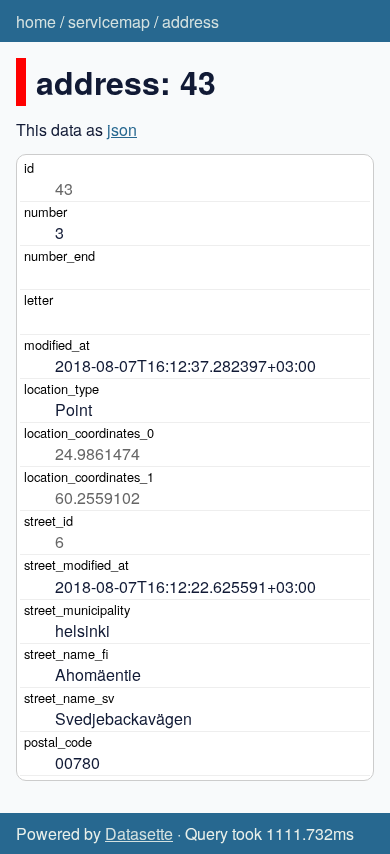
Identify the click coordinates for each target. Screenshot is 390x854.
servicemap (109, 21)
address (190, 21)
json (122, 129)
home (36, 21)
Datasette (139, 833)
--
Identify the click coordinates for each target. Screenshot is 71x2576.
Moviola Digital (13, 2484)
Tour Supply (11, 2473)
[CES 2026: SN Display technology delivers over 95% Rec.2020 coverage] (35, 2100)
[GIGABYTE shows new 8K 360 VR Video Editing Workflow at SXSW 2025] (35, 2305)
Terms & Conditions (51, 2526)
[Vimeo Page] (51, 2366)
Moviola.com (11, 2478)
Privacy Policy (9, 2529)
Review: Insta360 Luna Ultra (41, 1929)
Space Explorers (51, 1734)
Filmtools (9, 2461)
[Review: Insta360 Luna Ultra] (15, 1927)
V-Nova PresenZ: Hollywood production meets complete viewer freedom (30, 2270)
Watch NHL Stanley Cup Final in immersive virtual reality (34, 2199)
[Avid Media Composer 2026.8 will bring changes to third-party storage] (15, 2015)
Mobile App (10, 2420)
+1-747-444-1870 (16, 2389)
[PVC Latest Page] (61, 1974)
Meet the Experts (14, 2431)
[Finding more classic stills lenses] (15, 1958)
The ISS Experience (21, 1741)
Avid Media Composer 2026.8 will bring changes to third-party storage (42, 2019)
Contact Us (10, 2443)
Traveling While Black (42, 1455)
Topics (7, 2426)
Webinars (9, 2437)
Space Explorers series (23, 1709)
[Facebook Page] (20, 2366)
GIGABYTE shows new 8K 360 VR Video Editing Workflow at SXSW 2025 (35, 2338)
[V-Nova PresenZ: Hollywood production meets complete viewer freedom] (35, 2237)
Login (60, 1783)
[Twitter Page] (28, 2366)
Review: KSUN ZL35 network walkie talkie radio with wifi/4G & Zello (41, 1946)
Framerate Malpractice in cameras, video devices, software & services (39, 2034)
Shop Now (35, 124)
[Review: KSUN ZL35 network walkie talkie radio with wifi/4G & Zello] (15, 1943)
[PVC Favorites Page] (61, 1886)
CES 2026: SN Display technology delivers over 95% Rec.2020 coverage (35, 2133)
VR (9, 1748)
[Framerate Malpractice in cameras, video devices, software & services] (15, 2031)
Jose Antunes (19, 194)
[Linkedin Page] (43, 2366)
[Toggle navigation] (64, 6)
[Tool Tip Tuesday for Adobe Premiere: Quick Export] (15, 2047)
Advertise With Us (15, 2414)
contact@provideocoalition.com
...
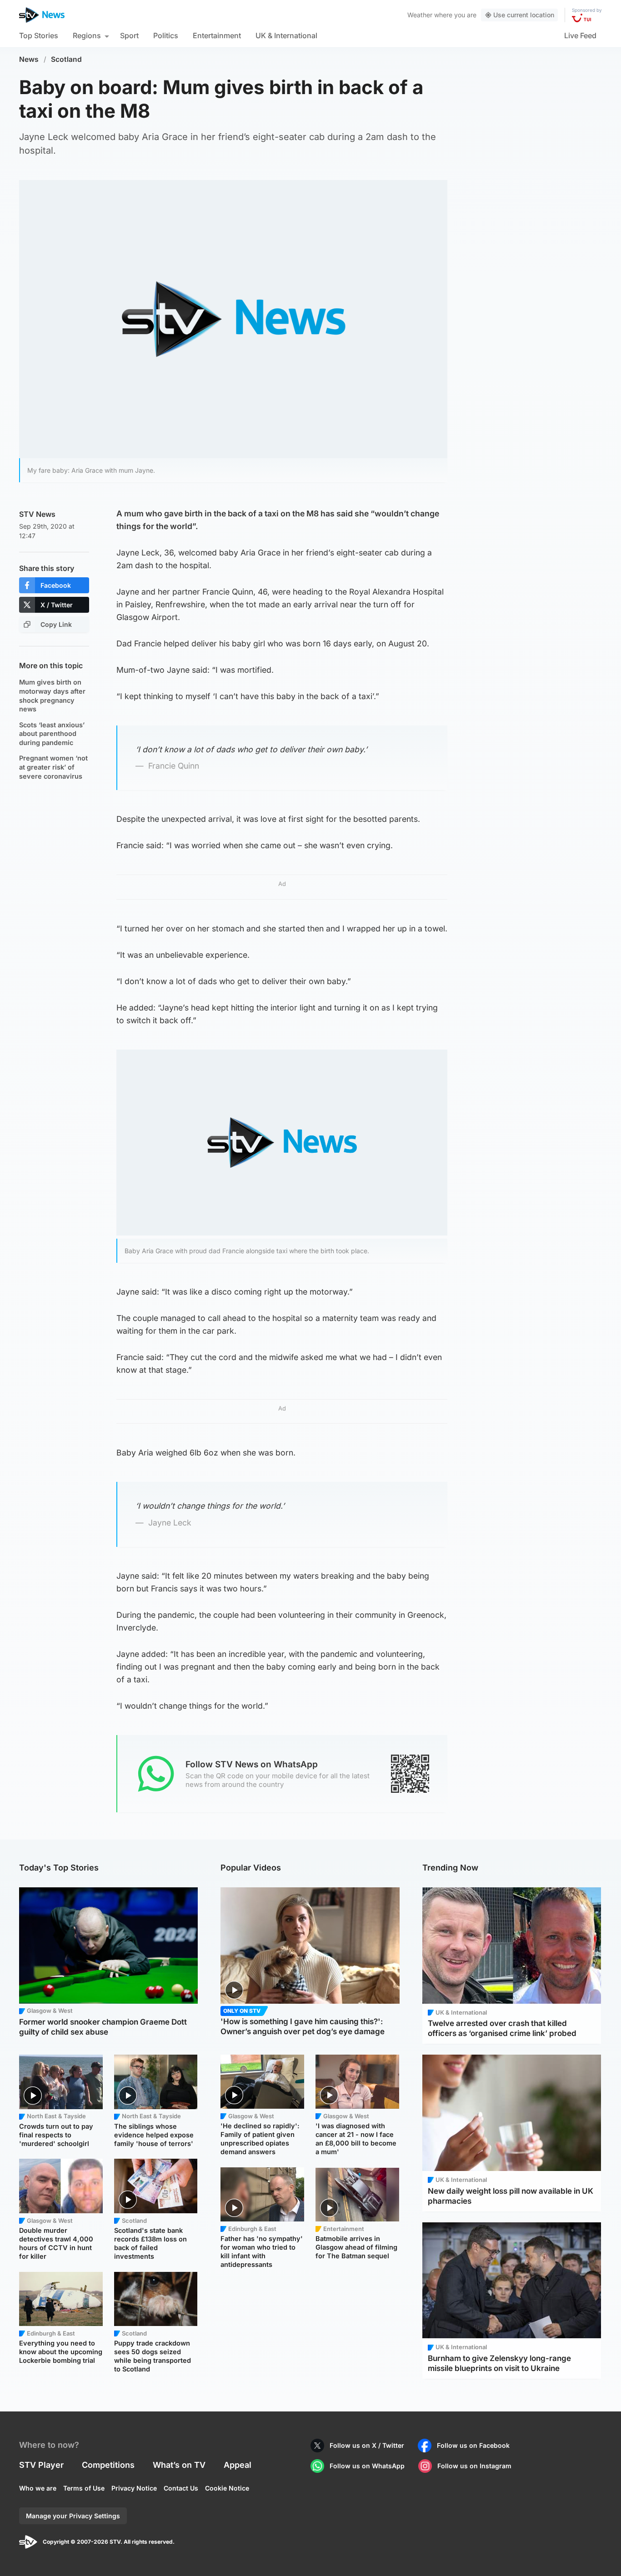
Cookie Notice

**ASSIGNED TASK**:
From the records above, copy each line where the word "Review" can be found.

**ANSWER TO THIS EXERCISE**:
Review: Insta360 Luna Ultra (41, 1929)
[Review: Insta360 Luna Ultra] (15, 1927)
Review: KSUN ZL35 network walkie talkie radio with wifi/4G & Zello (41, 1946)
[Review: KSUN ZL35 network walkie talkie radio with wifi/4G & Zello] (15, 1943)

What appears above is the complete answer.